* _Task requirements_: Somewhere below are a line with "Task: Open the Tracking home icon" and a later line with "Click the ProjectMark". Output exactly those lines and all lines between them.

* _Input_:
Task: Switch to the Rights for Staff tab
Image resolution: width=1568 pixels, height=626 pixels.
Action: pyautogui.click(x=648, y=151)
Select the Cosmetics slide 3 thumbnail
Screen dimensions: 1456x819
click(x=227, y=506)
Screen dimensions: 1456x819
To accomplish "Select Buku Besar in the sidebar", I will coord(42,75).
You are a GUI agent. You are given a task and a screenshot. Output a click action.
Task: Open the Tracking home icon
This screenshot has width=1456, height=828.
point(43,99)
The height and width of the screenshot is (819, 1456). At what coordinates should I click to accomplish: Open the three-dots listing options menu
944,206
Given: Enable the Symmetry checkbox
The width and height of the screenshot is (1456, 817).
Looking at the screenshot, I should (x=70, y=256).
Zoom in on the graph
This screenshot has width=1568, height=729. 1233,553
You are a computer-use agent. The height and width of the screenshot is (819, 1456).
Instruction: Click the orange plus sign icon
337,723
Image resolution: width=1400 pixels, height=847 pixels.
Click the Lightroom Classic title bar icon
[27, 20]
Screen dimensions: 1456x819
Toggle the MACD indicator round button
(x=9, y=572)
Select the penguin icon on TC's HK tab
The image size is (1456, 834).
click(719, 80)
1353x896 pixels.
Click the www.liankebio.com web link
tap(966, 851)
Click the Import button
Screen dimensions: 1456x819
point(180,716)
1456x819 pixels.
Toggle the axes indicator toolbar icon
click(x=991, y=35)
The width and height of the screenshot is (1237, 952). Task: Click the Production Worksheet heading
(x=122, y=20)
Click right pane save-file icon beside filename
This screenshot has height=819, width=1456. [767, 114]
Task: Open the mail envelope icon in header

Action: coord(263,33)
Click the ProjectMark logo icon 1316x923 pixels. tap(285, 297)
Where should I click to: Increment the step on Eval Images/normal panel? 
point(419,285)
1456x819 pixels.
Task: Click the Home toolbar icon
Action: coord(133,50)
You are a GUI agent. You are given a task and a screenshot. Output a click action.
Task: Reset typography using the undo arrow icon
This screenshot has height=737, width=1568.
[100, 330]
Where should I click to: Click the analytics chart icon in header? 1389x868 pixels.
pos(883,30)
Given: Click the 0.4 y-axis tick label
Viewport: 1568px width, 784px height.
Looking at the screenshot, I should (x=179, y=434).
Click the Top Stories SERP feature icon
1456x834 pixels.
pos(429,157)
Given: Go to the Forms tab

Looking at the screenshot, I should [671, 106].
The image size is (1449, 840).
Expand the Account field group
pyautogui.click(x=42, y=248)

* _Your solution_:
Task: Open the Tracking home icon
This screenshot has width=1456, height=828.
point(43,99)
The height and width of the screenshot is (819, 1456). At what coordinates should I click to accomplish: Open the three-dots listing options menu
944,206
Given: Enable the Symmetry checkbox
The width and height of the screenshot is (1456, 817).
Looking at the screenshot, I should (x=70, y=256).
Zoom in on the graph
This screenshot has width=1568, height=729. 1233,553
You are a computer-use agent. The height and width of the screenshot is (819, 1456).
Instruction: Click the orange plus sign icon
337,723
Image resolution: width=1400 pixels, height=847 pixels.
Click the Lightroom Classic title bar icon
[27, 20]
Screen dimensions: 1456x819
Toggle the MACD indicator round button
(x=9, y=572)
Select the penguin icon on TC's HK tab
The image size is (1456, 834).
click(719, 80)
1353x896 pixels.
Click the www.liankebio.com web link
tap(966, 851)
Click the Import button
Screen dimensions: 1456x819
point(180,716)
1456x819 pixels.
Toggle the axes indicator toolbar icon
click(x=991, y=35)
The width and height of the screenshot is (1237, 952). Task: Click the Production Worksheet heading
(x=122, y=20)
Click right pane save-file icon beside filename
This screenshot has height=819, width=1456. [767, 114]
Task: Open the mail envelope icon in header

Action: coord(263,33)
Click the ProjectMark logo icon 1316x923 pixels. tap(285, 297)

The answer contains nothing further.